BEGIN Exercise data

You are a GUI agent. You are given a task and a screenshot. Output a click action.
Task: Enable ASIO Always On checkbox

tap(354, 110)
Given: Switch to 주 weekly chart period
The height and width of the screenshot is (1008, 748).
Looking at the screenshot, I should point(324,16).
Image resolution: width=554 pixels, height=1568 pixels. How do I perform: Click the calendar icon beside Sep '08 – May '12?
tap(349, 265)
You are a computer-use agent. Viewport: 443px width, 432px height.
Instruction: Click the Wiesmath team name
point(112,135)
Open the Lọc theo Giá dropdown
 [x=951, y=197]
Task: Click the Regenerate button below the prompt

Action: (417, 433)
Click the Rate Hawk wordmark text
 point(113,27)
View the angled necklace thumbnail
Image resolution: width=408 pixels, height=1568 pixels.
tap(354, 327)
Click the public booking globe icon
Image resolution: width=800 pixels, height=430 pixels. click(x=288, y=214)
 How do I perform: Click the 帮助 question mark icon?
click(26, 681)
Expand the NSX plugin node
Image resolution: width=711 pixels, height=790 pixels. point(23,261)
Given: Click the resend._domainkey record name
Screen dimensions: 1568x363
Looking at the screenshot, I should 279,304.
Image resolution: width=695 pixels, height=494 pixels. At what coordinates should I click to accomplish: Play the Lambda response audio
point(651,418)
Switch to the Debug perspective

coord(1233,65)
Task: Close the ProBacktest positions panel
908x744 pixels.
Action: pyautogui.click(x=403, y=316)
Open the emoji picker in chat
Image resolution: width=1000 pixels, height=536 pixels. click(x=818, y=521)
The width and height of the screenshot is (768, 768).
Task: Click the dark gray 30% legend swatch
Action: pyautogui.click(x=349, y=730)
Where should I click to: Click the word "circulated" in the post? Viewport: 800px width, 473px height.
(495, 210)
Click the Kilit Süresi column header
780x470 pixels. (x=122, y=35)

END Exercise data

(What is expected): Could you return the lines in the entries above that contain "agent"?

(Finished task):
You are a GUI agent. You are given a task and a screenshot. Output a click action.
You are a computer-use agent. Viewport: 443px width, 432px height.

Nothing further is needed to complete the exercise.